Give back every entry below, exactly as written.
DATA EXTRACT section start
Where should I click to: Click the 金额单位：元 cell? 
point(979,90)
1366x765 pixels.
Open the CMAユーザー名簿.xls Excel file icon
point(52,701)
DATA EXTRACT section end
TASK ANSWER:
Where should I click to: Click the 金额单位：元 cell? 
point(979,90)
1366x765 pixels.
Open the CMAユーザー名簿.xls Excel file icon
point(52,701)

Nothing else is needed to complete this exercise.